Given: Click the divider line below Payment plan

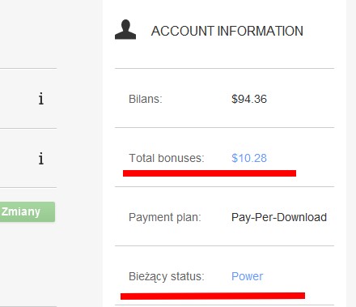Looking at the screenshot, I should 224,245.
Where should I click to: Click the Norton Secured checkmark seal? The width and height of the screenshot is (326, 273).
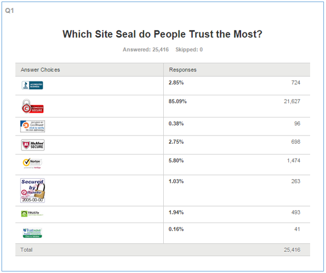[x=32, y=163]
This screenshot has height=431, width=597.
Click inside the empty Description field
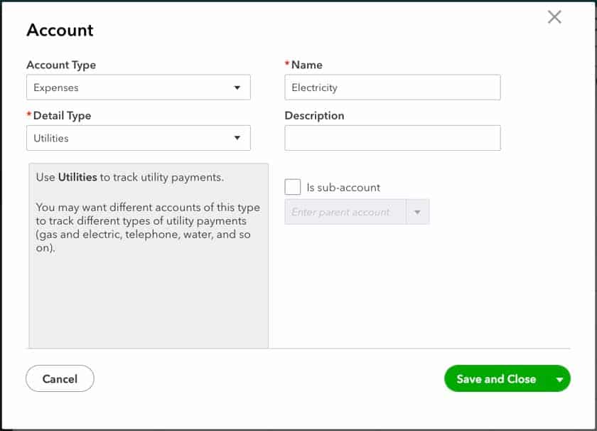(392, 137)
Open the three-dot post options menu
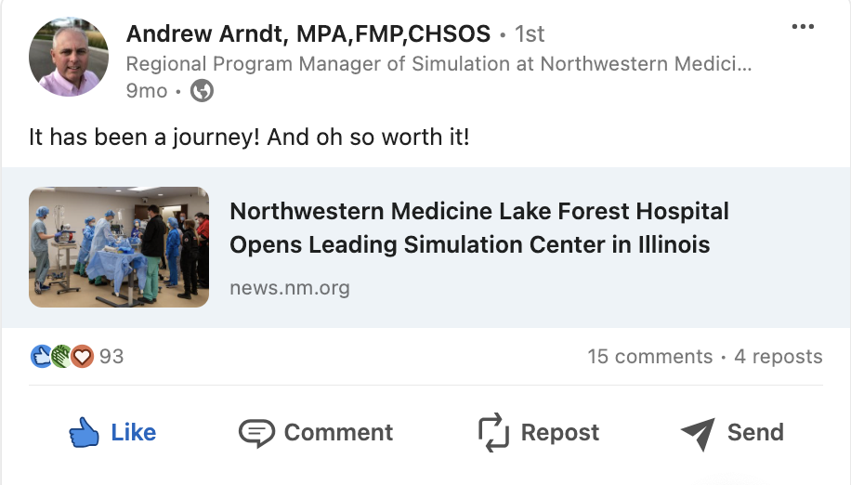 pos(803,26)
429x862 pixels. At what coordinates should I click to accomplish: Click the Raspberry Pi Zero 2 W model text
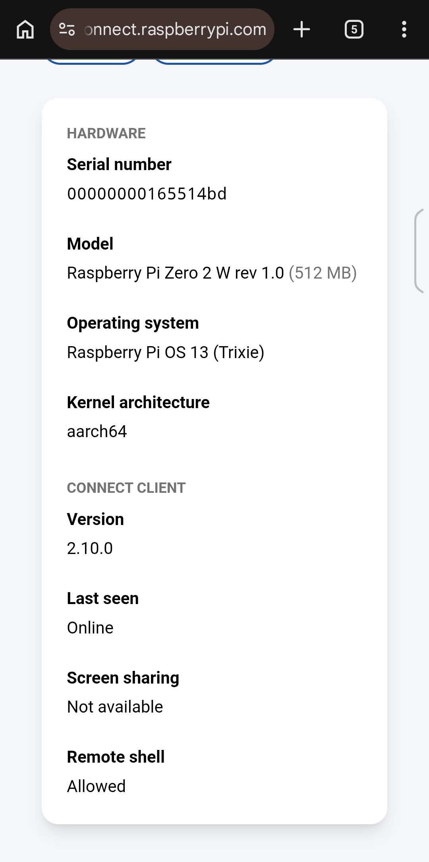coord(175,273)
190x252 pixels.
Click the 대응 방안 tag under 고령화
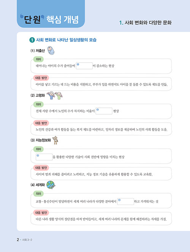click(x=41, y=123)
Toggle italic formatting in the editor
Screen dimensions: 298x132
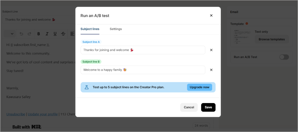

- [Work instruction]: Repeat, exactly and in full, every entry in the data, but not the pictures.

- [Solution to the problem]:
Given: Click the divider line below Payment plan

Looking at the screenshot, I should 224,245.
Where should I click to: Click the Norton Secured checkmark seal? The width and height of the screenshot is (326, 273).
[x=32, y=163]
This screenshot has height=431, width=597.
Click inside the empty Description field
(392, 137)
Open the three-dot post options menu
 pos(803,26)
429x862 pixels. At what coordinates should I click to accomplish: Click the Raspberry Pi Zero 2 W model text
coord(175,273)
190x252 pixels.
Click the 대응 방안 tag under 고령화
click(x=41, y=123)
Toggle italic formatting in the editor
Screen dimensions: 298x132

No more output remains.